In building emotion and a sense of connectedness, Champion explained there are a number of elite brands that are able to differentiate from the pack and are following a number of strategic principles and specific activities - RACQ being a prime example.
“We see how differentiation is so important. They differentiate at the core. One example that comes to mind is RACQ, a general insurer that’s launching a new bank. It is really a radical decision," he said.
“It's differentiating and playing in new adjacencies at a level with a clear value proposition, as opposed to just thinking about differentiation as a single journey or as a campaign. So they are going deeper and really making these decisions because it’s a long haul play."
Successful brands are the ones working at building a customer-centric culture, Champion added.
“These companies are doing it very intentionally and very deliberately. They don’t just leave it as a bi-product to something else. The likes of ING really invents customer ways of working.
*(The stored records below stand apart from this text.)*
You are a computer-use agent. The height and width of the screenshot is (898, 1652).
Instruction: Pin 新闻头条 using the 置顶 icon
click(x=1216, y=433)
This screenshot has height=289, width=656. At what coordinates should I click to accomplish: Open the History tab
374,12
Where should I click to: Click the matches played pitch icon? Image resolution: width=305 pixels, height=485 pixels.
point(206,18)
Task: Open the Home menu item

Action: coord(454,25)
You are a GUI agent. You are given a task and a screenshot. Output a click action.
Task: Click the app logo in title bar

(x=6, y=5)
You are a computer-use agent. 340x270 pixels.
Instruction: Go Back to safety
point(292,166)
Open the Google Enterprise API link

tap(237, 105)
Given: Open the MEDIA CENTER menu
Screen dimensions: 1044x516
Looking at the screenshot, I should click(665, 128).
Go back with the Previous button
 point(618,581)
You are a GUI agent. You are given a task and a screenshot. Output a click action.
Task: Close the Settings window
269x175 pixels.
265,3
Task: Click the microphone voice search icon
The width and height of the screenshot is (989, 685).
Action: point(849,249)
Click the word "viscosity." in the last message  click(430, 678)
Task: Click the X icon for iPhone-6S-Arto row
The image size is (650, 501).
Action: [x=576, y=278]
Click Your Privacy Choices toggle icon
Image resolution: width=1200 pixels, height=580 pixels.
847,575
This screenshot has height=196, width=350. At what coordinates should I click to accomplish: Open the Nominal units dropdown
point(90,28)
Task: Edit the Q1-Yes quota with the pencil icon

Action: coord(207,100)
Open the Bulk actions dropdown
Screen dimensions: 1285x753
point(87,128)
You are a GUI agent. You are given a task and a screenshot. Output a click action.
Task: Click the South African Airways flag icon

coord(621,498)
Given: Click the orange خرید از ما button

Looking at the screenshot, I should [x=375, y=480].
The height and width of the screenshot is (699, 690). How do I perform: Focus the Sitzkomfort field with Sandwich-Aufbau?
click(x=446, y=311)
One thing ING has done is come up with this PACE methodology, which is the best parts of design thinking, lean and agile and thought. ‘How can we use that, and really change our culture at the same time?’
“The goal is to have the customer represented in everyone’s work at all times. This means changing the mindset and having those nudges over time, because culture change is not a quick fix.”
Brands that can sew customer centricity into decision making will also do well. As a case in point, Champion noted Bendigo and Adelaide Bank's 2000-strong customer panel.
“It is not reserved as a strategy session, but something people have access to as routine pieces of work," he said. "So the customer always has a say, always has a voice in the decision making on a more regular basis. People can really infuse this in a routine way.”
What Forrester's research did show across Australian organisations was good strengths in quality and quantitative mix.
"They are good at setting up the voice of the customer programs and doing journey mapping more often. They are good at getting design thinking up and running," Champion said. "But where they’re weakest is around culture and enablement."
To get there, organisations need to address behaviour, thinking and overall employee engagement, as well as provide employees with a range of training, information and tools so they are empowered to provide good CX.
“When people aren’t talking to each other, bad things happen,” Champion concluded. "Many organisations can be too focused on just fixing customer pain points, but need to collaborate to consider the business impact or feasibility impact."